Hello everyone, new to this Forum and fairly new to fishkeeping. Guess i'm starting with something pretty difficult for my 1st attempt at keeping fish but hear goes. I inherited a 75 gallon fish tank with a large jack dempsey ( i'm assuming male?). I have had him for 6 months and just recently in last 6 days purchased i'm hoping a female jack dempsey. Wondering if everyone can help me determine the sex of the two jack dempseys? I have done a lot of research and took the photos to an LFS as well but it's still so hard to say.... Just looking for opinions based on my photos.
Assumed male jack dempsey is almost 10 inches in length
Assumed female is about 4 inches.
1st 2 pics are the assumed male and last 3 pics are the assumed female. 
thoughts/comments?
Thanks everyone.


----------



## Riceburner (Mar 14, 2008)

Big bruiser of a male there.

I'd say yes the other is a female, but with minimal spangles on the lower jaw.

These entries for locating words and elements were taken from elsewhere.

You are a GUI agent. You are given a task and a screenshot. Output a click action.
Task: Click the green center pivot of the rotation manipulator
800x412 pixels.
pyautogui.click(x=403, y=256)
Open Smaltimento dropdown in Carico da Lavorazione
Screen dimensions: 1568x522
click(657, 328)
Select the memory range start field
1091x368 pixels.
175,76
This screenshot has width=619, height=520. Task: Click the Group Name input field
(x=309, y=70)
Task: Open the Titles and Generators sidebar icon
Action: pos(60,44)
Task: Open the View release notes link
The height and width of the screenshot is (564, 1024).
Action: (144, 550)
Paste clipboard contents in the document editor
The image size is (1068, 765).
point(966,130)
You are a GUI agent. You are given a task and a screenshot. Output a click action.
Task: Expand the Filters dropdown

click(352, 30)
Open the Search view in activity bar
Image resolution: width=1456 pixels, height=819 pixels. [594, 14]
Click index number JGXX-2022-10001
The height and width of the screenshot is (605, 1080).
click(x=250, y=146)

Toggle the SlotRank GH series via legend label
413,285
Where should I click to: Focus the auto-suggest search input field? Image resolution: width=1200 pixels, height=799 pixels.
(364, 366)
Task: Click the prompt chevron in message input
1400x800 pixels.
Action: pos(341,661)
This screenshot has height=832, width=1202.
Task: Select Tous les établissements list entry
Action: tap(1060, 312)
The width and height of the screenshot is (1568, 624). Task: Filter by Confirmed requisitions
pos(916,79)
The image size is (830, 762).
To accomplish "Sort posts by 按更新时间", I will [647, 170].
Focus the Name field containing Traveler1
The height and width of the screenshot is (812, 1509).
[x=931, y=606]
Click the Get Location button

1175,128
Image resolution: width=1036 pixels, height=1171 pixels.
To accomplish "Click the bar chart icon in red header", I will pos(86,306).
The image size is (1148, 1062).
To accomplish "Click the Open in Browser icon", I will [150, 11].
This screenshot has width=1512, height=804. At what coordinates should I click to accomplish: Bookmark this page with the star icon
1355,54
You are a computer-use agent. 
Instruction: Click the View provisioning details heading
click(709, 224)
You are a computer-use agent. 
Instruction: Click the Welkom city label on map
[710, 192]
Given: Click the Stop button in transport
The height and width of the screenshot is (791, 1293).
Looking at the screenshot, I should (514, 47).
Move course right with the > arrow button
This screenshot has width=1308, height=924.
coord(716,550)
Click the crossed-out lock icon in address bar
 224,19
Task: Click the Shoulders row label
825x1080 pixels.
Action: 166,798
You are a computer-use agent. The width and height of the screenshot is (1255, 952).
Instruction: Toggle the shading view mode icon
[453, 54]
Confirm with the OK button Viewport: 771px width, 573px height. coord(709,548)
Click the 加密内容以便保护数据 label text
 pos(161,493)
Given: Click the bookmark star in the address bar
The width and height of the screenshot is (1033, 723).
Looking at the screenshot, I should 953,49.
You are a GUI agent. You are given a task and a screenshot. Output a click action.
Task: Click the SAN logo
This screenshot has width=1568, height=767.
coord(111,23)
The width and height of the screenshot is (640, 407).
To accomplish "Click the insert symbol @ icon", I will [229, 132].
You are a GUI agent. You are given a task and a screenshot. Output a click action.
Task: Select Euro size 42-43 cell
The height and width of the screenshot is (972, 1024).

My littlest female doesn't have much either...she's about twice the size since this pic, but the spangles haven't enlarged.


----------



## fish_luva (Nov 24, 2009)

tks for your thoughts Riceburner, Your little female looks so much like mine. cheers!!!!


----------



## bae (May 11, 2007)

It's a good sign that the big one hasn't attacked the small one, but you might want to be ready to separate them if aggression suddenly develops. You can make a divider out of the plastic 'eggcrate' used as a light diffuser on fluorescent ceiling lights in offices. You can buy this in building supplies stores, usually in 2' x 4' sheets.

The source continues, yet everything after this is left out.